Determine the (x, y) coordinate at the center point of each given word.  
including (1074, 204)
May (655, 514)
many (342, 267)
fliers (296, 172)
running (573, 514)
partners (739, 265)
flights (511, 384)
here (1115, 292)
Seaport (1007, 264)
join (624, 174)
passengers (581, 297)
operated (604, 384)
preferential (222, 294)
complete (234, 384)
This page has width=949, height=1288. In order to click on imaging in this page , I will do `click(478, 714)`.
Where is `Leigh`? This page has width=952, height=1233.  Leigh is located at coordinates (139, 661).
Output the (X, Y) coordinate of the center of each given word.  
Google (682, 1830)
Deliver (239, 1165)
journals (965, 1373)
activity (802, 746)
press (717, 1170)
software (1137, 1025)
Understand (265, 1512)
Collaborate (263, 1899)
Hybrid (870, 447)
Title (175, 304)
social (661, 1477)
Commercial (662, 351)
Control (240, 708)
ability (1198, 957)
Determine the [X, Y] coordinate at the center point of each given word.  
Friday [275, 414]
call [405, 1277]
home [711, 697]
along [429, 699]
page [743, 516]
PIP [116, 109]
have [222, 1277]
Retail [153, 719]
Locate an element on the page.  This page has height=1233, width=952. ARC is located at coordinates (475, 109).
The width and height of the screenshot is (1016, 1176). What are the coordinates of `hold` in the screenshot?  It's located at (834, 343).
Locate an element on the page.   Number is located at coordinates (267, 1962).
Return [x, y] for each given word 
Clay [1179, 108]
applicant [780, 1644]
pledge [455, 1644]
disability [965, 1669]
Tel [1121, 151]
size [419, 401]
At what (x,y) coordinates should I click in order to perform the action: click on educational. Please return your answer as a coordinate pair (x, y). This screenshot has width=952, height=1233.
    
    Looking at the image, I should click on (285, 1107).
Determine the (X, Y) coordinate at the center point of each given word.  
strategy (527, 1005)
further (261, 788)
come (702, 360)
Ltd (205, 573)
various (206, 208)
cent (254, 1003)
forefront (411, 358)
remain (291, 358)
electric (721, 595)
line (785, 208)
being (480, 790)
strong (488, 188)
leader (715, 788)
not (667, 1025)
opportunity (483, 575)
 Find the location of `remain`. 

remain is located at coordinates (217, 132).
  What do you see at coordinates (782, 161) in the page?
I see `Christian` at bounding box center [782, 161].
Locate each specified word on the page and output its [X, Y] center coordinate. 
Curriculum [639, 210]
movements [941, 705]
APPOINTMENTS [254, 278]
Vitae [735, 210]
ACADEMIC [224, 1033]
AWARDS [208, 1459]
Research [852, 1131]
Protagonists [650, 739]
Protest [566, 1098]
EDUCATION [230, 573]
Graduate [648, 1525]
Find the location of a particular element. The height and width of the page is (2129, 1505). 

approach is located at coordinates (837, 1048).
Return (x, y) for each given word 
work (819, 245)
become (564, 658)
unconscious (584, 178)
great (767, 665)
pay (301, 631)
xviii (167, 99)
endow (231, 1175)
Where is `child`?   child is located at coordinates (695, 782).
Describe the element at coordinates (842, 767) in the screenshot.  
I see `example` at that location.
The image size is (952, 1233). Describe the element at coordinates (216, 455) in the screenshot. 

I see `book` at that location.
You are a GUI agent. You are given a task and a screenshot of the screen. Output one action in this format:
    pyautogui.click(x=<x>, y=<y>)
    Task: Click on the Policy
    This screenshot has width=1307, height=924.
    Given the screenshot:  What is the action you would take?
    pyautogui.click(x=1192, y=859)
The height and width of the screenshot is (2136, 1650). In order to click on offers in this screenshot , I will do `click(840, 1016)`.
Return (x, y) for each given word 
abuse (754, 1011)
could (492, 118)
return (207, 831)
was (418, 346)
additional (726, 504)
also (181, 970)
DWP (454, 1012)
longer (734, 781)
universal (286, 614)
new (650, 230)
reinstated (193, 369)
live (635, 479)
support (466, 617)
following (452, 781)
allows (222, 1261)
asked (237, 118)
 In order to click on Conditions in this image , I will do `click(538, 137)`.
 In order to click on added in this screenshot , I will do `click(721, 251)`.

^^^^^^^^^^^^^^^^

→ Required work:
Rewrite all the rows above as a numbered list, one line per number, and leave out the blank lines.

→ Response:
1. Determine the (x, y) coordinate at the center point of each given word.  
2. including (1074, 204)
3. May (655, 514)
4. many (342, 267)
5. fliers (296, 172)
6. running (573, 514)
7. partners (739, 265)
8. flights (511, 384)
9. here (1115, 292)
10. Seaport (1007, 264)
11. join (624, 174)
12. passengers (581, 297)
13. operated (604, 384)
14. preferential (222, 294)
15. complete (234, 384)
16. This page has width=949, height=1288. In order to click on imaging in this page , I will do `click(478, 714)`.
17. Where is `Leigh`? This page has width=952, height=1233.  Leigh is located at coordinates (139, 661).
18. Output the (X, Y) coordinate of the center of each given word.  
19. Google (682, 1830)
20. Deliver (239, 1165)
21. journals (965, 1373)
22. activity (802, 746)
23. press (717, 1170)
24. software (1137, 1025)
25. Understand (265, 1512)
26. Collaborate (263, 1899)
27. Hybrid (870, 447)
28. Title (175, 304)
29. social (661, 1477)
30. Commercial (662, 351)
31. Control (240, 708)
32. ability (1198, 957)
33. Determine the [X, Y] coordinate at the center point of each given word.  
34. Friday [275, 414]
35. call [405, 1277]
36. home [711, 697]
37. along [429, 699]
38. page [743, 516]
39. PIP [116, 109]
40. have [222, 1277]
41. Retail [153, 719]
42. Locate an element on the page.  This page has height=1233, width=952. ARC is located at coordinates (475, 109).
43. The width and height of the screenshot is (1016, 1176). What are the coordinates of `hold` in the screenshot?  It's located at (834, 343).
44. Locate an element on the page.   Number is located at coordinates (267, 1962).
45. Return [x, y] for each given word 
46. Clay [1179, 108]
47. applicant [780, 1644]
48. pledge [455, 1644]
49. disability [965, 1669]
50. Tel [1121, 151]
51. size [419, 401]
52. At what (x,y) coordinates should I click in order to perform the action: click on educational. Please return your answer as a coordinate pair (x, y). This screenshot has width=952, height=1233.
53.     Looking at the image, I should click on (285, 1107).
54. Determine the (X, Y) coordinate at the center point of each given word.  
55. strategy (527, 1005)
56. further (261, 788)
57. come (702, 360)
58. Ltd (205, 573)
59. various (206, 208)
60. cent (254, 1003)
61. forefront (411, 358)
62. remain (291, 358)
63. electric (721, 595)
64. line (785, 208)
65. being (480, 790)
66. strong (488, 188)
67. leader (715, 788)
68. not (667, 1025)
69. opportunity (483, 575)
70.  Find the location of `remain`. 
71. remain is located at coordinates (217, 132).
72.   What do you see at coordinates (782, 161) in the page?
73. I see `Christian` at bounding box center [782, 161].
74. Locate each specified word on the page and output its [X, Y] center coordinate. 
75. Curriculum [639, 210]
76. movements [941, 705]
77. APPOINTMENTS [254, 278]
78. Vitae [735, 210]
79. ACADEMIC [224, 1033]
80. AWARDS [208, 1459]
81. Research [852, 1131]
82. Protagonists [650, 739]
83. Protest [566, 1098]
84. EDUCATION [230, 573]
85. Graduate [648, 1525]
86. Find the location of a particular element. The height and width of the page is (2129, 1505). 
87. approach is located at coordinates (837, 1048).
88. Return (x, y) for each given word 
89. work (819, 245)
90. become (564, 658)
91. unconscious (584, 178)
92. great (767, 665)
93. pay (301, 631)
94. xviii (167, 99)
95. endow (231, 1175)
96. Where is `child`?   child is located at coordinates (695, 782).
97. Describe the element at coordinates (842, 767) in the screenshot.  
98. I see `example` at that location.
99. The image size is (952, 1233). Describe the element at coordinates (216, 455) in the screenshot. 
100. I see `book` at that location.
101. You are a GUI agent. You are given a task and a screenshot of the screen. Output one action in this format:
102.     pyautogui.click(x=<x>, y=<y>)
103.     Task: Click on the Policy
104.     This screenshot has width=1307, height=924.
105.     Given the screenshot:  What is the action you would take?
106.     pyautogui.click(x=1192, y=859)
107. The height and width of the screenshot is (2136, 1650). In order to click on offers in this screenshot , I will do `click(840, 1016)`.
108. Return (x, y) for each given word 
109. abuse (754, 1011)
110. could (492, 118)
111. return (207, 831)
112. was (418, 346)
113. additional (726, 504)
114. also (181, 970)
115. DWP (454, 1012)
116. longer (734, 781)
117. universal (286, 614)
118. new (650, 230)
119. reinstated (193, 369)
120. live (635, 479)
121. support (466, 617)
122. following (452, 781)
123. allows (222, 1261)
124. asked (237, 118)
125.  In order to click on Conditions in this image , I will do `click(538, 137)`.
126.  In order to click on added in this screenshot , I will do `click(721, 251)`.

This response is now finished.